> **Requirement**
Among the lines below, take the one holding "Last Name (1034, 802)", the one holding "Artificial Intelligence AI (658, 1463)", and all lines between them. Set them down exactly.
[Available data Boundary: Start]
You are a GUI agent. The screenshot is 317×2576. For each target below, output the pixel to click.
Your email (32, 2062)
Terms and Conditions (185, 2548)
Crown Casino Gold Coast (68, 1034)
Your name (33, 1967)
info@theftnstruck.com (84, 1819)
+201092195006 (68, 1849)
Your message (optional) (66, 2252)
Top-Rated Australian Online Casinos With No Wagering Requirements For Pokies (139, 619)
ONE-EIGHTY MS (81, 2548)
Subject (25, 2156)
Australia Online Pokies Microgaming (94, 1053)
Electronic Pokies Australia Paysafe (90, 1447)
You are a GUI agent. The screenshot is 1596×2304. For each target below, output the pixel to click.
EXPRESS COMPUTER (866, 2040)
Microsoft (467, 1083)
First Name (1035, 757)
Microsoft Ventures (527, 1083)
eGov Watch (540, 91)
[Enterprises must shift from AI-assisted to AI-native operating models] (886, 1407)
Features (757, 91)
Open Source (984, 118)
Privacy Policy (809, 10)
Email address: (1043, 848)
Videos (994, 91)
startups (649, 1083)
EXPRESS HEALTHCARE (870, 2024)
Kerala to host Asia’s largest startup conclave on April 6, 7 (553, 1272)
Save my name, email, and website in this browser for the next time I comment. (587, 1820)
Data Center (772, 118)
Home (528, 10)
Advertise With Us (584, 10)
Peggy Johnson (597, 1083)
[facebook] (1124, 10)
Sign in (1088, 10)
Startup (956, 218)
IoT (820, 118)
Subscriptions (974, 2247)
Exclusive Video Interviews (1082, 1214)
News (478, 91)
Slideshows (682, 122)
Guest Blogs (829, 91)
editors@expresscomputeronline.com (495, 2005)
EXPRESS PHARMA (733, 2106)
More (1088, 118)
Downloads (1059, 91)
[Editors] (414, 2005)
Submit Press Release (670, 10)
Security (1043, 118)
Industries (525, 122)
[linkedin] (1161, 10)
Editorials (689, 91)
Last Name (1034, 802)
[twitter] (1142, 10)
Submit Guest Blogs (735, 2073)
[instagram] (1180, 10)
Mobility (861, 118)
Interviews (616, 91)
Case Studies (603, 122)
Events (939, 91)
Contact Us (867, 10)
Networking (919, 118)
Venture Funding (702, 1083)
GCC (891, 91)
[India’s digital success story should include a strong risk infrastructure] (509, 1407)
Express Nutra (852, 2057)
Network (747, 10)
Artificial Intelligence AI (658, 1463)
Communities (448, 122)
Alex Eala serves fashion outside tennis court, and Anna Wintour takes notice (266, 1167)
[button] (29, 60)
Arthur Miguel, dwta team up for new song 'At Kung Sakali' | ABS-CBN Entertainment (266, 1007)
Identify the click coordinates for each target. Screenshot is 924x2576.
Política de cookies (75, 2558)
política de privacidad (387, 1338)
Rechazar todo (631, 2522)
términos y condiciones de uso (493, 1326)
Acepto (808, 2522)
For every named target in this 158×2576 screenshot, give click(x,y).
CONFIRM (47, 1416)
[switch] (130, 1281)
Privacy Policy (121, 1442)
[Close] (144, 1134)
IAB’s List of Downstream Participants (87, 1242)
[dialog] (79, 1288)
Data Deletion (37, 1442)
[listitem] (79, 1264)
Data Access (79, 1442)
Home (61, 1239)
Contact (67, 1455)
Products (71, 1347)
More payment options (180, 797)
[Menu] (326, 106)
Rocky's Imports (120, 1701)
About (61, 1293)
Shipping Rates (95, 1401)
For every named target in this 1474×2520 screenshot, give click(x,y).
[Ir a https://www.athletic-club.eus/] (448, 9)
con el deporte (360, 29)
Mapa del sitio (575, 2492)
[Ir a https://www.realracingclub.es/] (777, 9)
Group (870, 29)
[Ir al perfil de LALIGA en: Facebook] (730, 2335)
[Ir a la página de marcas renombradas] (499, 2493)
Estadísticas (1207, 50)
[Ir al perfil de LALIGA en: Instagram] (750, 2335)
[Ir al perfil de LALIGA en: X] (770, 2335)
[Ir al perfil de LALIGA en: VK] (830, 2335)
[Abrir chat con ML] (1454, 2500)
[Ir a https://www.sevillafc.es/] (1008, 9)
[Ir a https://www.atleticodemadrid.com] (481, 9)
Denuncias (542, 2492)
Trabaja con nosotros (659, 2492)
[Available data Boundary: End]
> **Response for this exercise**
Last Name (1034, 802)
[twitter] (1142, 10)
Submit Guest Blogs (735, 2073)
[instagram] (1180, 10)
Mobility (861, 118)
Interviews (616, 91)
Case Studies (603, 122)
Events (939, 91)
Contact Us (867, 10)
Networking (919, 118)
Venture Funding (702, 1083)
GCC (891, 91)
[India’s digital success story should include a strong risk infrastructure] (509, 1407)
Express Nutra (852, 2057)
Network (747, 10)
Artificial Intelligence AI (658, 1463)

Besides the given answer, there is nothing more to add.